What is the challenge your project is going to address and how does it connect to the theme of 'How can improvement be used to reduce delays accessing health and care services'?

Figures suggest that epilepsy in Dorset is over-diagnosed by non-specialists, but specialists see less than 40% of those diagnosed. Correctly identifying cause would allow us to pivot existing resources to provide more appropriate interventions, and may help reduce comorbidities such as depression and falls/fractures which are more common in those with poorly controlled epilepsy; also to reduce inappropriate treatment being given for new episodes of care based on a prior erroneous diagnosis.
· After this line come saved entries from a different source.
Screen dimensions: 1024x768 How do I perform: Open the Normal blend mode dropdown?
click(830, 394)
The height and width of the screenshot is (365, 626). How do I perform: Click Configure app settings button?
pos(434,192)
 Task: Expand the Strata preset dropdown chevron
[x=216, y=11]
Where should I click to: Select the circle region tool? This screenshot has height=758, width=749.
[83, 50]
We want to ensure the Dorset system is working collaboratively with primary care, community and acute care to better meet the needs of heavy users of the system. For example, less than 160 people in Dorset (1.6% of the population with epilepsy) account for:

•26% of emergency activity

•21% of emergency admissions

•4.5% of outpatient activity with more than double the DNA rate

•20% of the prescribing cost

•9% of the total cost for Epilepsy provision in Dorset

What does your project aim to achieve?

Present clinicians with real-time data for the individual they are scheduled to see. This will include information such as deprivation index and indicators of factors such as social isolation and safeguarding. This will focus attention on potential inequalities and unexpected variations in therapeutic response.  Interventions such as community-delivered clinics, psychology support and health-justice partnerships will be developed using existing resources, targeted to those at greatest need. This is intended to develop a blueprint for how other services and areas can use similar approaches to drive improvements in care and reduction in health inequalities.
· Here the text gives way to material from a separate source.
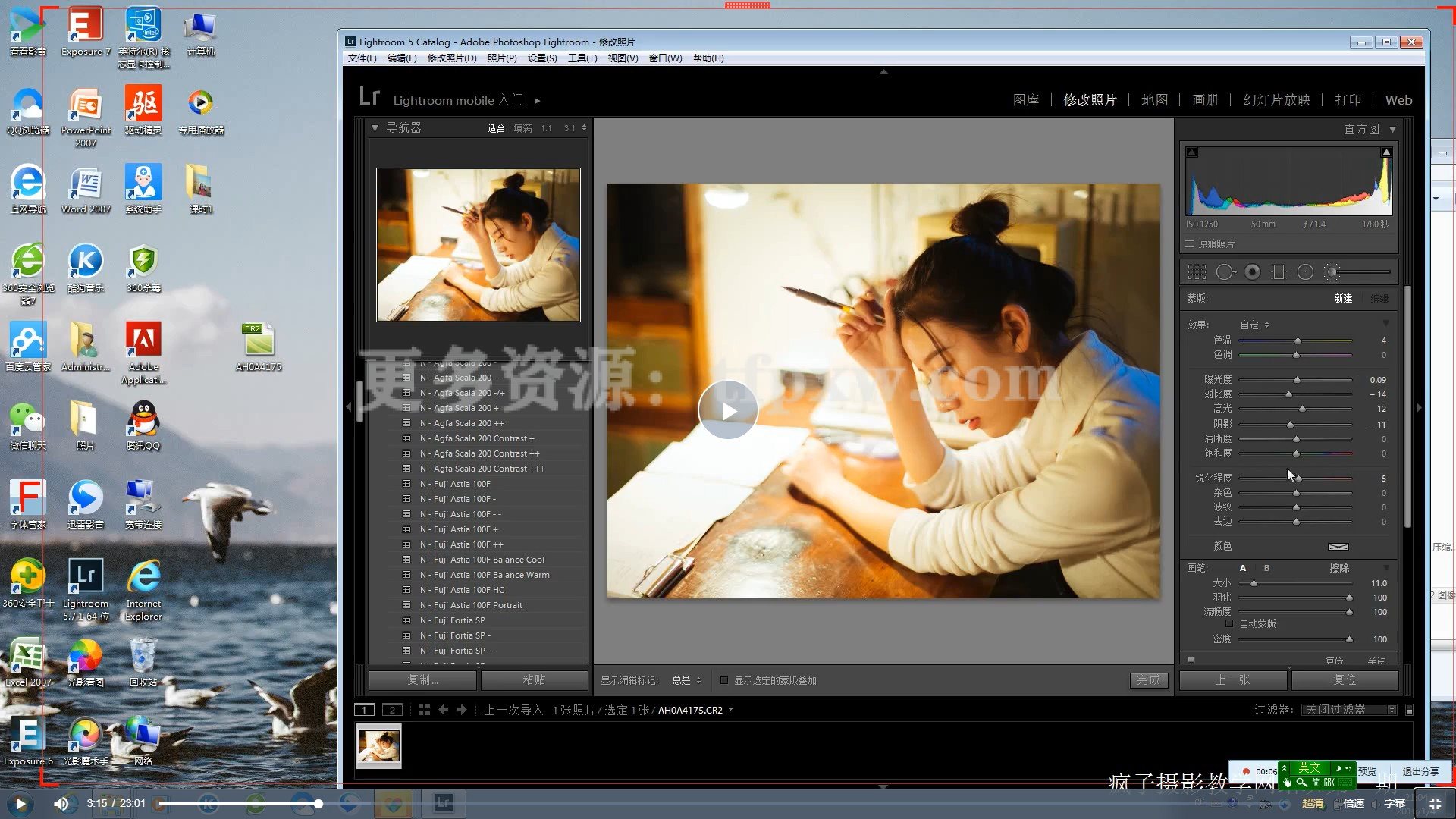Click 图库 tab to switch module
The image size is (1456, 819).
click(1026, 100)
We plan to target high users of emergency care who have epilepsy, as data shows that they are less likely to attend specialty clinic appointments. We aim to reduce unwarranted variations in health outcomes, and we will directly ask the affected patients what matters to them and what help they need. This would provide better personalised care.

How will the project be delivered?

Adult neurology is provided by University Hospitals Dorset (UHD) for the whole Dorset County therefore we are in a good position from the start. This data work would be done in conjunction with the Dorset Intelligence and Insight Service (DIIS). Dr Rupert Page (Consultant Neurologist) and the Epilepsy Specialist Nurses will provide clinical support and act as clinical stakeholders in the project.

We will:

·        Cleanse data

·        Liaise with clinicians

·        Build dataflows between UHD and the DiiS to support the specification

·        Build dashboards

At the same time, we would use existing patient identifiable data to identify the volume users, engage primary care and community colleagues, and have a conversation with these patients to strengthen our understanding of what they need. We would also seek to build partnerships with third sector organisations to deliver support areas of need identified through this project that may not be being met by existing services.

How is your project going to share learning?

Although this is a subspecialty of Neurology, the learning can then be applied across the whole Specialty and the wider Dorset ICS, to try and generate momentum towards a Learning Health System. This approach is extensible beyond Neurology as the thematic challenges seen in epilepsy are replicated in other long-term conditions.

For Dorset and the wider health system, the legacy will include:

·        How to improve the maturity of data / data quality and how this could be applied to other data sets

·        How to create dashboards that are meaningful to clinicians

·        How clinicians can better use data in real time and what works

We will provide a blueprint for this work in other services and areas, including a Data Model (not populated) which can have Power BI attached to it. We would seek to publish on the Q blog and within a journal within 12 months of the project starting.